**Description of the task**.
Transcribe every line of the entries exactly.

[Data excerpts]
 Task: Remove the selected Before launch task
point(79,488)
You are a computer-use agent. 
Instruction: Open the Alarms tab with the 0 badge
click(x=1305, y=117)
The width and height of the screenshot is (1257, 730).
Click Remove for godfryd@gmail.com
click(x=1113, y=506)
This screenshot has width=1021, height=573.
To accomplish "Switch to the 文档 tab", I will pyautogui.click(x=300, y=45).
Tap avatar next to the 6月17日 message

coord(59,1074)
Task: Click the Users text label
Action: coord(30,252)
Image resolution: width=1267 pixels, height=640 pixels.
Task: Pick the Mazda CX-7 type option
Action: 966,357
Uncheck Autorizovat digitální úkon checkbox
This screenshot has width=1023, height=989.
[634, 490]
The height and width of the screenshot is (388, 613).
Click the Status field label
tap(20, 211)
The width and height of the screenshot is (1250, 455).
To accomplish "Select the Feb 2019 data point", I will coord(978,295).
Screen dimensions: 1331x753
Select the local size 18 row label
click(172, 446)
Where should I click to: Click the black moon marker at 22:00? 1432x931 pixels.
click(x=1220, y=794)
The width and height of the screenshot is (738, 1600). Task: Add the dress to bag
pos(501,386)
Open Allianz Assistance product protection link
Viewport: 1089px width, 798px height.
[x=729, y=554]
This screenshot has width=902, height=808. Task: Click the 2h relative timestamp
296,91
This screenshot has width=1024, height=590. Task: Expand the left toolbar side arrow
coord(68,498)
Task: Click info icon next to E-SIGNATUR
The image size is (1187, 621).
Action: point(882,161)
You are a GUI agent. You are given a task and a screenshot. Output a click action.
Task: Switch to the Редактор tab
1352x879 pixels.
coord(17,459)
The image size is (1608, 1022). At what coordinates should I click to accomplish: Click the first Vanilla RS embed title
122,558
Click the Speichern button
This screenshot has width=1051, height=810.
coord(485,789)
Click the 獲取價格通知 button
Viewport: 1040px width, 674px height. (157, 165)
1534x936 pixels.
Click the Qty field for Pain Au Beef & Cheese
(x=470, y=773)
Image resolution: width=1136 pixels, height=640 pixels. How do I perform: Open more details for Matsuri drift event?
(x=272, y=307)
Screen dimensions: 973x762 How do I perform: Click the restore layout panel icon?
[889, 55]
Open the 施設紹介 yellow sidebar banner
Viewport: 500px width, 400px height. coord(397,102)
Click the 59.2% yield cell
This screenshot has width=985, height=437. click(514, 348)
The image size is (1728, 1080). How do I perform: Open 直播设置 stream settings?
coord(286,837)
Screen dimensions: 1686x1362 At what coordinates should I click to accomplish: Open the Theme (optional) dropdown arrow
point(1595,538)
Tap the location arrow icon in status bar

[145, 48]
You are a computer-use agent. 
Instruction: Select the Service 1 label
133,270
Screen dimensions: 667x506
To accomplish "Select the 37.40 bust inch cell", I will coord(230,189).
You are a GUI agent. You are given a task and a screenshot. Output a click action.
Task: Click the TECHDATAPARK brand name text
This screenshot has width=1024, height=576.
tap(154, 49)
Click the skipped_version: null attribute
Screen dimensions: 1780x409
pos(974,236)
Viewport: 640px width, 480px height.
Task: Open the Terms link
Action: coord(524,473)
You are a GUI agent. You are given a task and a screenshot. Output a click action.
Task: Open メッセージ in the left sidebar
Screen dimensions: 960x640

**The completed task**.
 Task: Remove the selected Before launch task
point(79,488)
You are a computer-use agent. 
Instruction: Open the Alarms tab with the 0 badge
click(x=1305, y=117)
The width and height of the screenshot is (1257, 730).
Click Remove for godfryd@gmail.com
click(x=1113, y=506)
This screenshot has width=1021, height=573.
To accomplish "Switch to the 文档 tab", I will pyautogui.click(x=300, y=45).
Tap avatar next to the 6月17日 message

coord(59,1074)
Task: Click the Users text label
Action: coord(30,252)
Image resolution: width=1267 pixels, height=640 pixels.
Task: Pick the Mazda CX-7 type option
Action: 966,357
Uncheck Autorizovat digitální úkon checkbox
This screenshot has width=1023, height=989.
[634, 490]
The height and width of the screenshot is (388, 613).
Click the Status field label
tap(20, 211)
The width and height of the screenshot is (1250, 455).
To accomplish "Select the Feb 2019 data point", I will coord(978,295).
Screen dimensions: 1331x753
Select the local size 18 row label
click(172, 446)
Where should I click to: Click the black moon marker at 22:00? 1432x931 pixels.
click(x=1220, y=794)
The width and height of the screenshot is (738, 1600). Task: Add the dress to bag
pos(501,386)
Open Allianz Assistance product protection link
Viewport: 1089px width, 798px height.
[x=729, y=554]
This screenshot has width=902, height=808. Task: Click the 2h relative timestamp
296,91
This screenshot has width=1024, height=590. Task: Expand the left toolbar side arrow
coord(68,498)
Task: Click info icon next to E-SIGNATUR
The image size is (1187, 621).
Action: point(882,161)
You are a GUI agent. You are given a task and a screenshot. Output a click action.
Task: Switch to the Редактор tab
1352x879 pixels.
coord(17,459)
The image size is (1608, 1022). At what coordinates should I click to accomplish: Click the first Vanilla RS embed title
122,558
Click the Speichern button
This screenshot has width=1051, height=810.
coord(485,789)
Click the 獲取價格通知 button
Viewport: 1040px width, 674px height. (157, 165)
1534x936 pixels.
Click the Qty field for Pain Au Beef & Cheese
(x=470, y=773)
Image resolution: width=1136 pixels, height=640 pixels. How do I perform: Open more details for Matsuri drift event?
(x=272, y=307)
Screen dimensions: 973x762 How do I perform: Click the restore layout panel icon?
[889, 55]
Open the 施設紹介 yellow sidebar banner
Viewport: 500px width, 400px height. coord(397,102)
Click the 59.2% yield cell
This screenshot has width=985, height=437. click(514, 348)
The image size is (1728, 1080). How do I perform: Open 直播设置 stream settings?
coord(286,837)
Screen dimensions: 1686x1362 At what coordinates should I click to accomplish: Open the Theme (optional) dropdown arrow
point(1595,538)
Tap the location arrow icon in status bar

[145, 48]
You are a computer-use agent. 
Instruction: Select the Service 1 label
133,270
Screen dimensions: 667x506
To accomplish "Select the 37.40 bust inch cell", I will coord(230,189).
You are a GUI agent. You are given a task and a screenshot. Output a click action.
Task: Click the TECHDATAPARK brand name text
This screenshot has width=1024, height=576.
tap(154, 49)
Click the skipped_version: null attribute
Screen dimensions: 1780x409
pos(974,236)
Viewport: 640px width, 480px height.
Task: Open the Terms link
Action: coord(524,473)
You are a GUI agent. You are given a task and a screenshot. Output a click action.
Task: Open メッセージ in the left sidebar
Screen dimensions: 960x640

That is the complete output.